Kurczę, trochę dziwnie tak pisać wiedząc, że w tym czasie mnie nie znasz.
Przejdę, więc do rzeczy, w przyszłości okaże się, że moja przyjaciółka jest Twoją
siostrą. Wiem, że pewnie w to nie uwierzysz, ale dowiedzieliście się o tym w
nieprzyjemnych okolicznościach i musiałam o tym napisać. Ona przez całe życie
jest praktycznie sama i nie mogę po raz kolejny o tym myśleć. Wasi rodzice po
oddaniu Cię pod opiekę smoka nie mogli przestać o tym myśleć i trzy lata później
urodziła się Twoja siostra. I to był ich błąd, ponieważ ona jak i Ty posiadacie
prześladujące was przez całe życie cienie, które mogą przejąć nad wami kontrolę.

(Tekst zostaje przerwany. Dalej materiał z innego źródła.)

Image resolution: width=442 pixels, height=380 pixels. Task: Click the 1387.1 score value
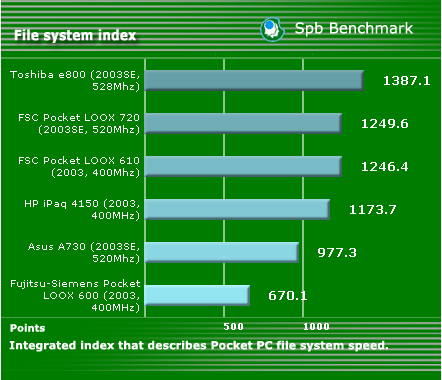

Przerażeni porzucili ją, a później zginęli z rąk wychowującego ją smoka w
ludzkiej postaci. Oczywiście decyzja o jej odnalezieniu należy wyłącznie do Ciebie,
ale gdybyś się zdecydował to szukaj jej w otoczeniu Lucy Heartfilli. A,
zapomniałabym, jej imię to Charlotte.
- TA Heartfilla?! Kurde twoja siostra musi być jakąś niezłą szychą. Kto w ogóle
wysłał ten list? Pewnie jakiś świr. - Stwierdził niebieskooki rzucając kartkę
na miejsce i podszedł do stojącego pod oknem przyjaciela. - Nie wiem.. Ale.. Co robić? – Westchnął. – Tylko ty wiesz o cieniu. – Blondyn podrapał się po głowie.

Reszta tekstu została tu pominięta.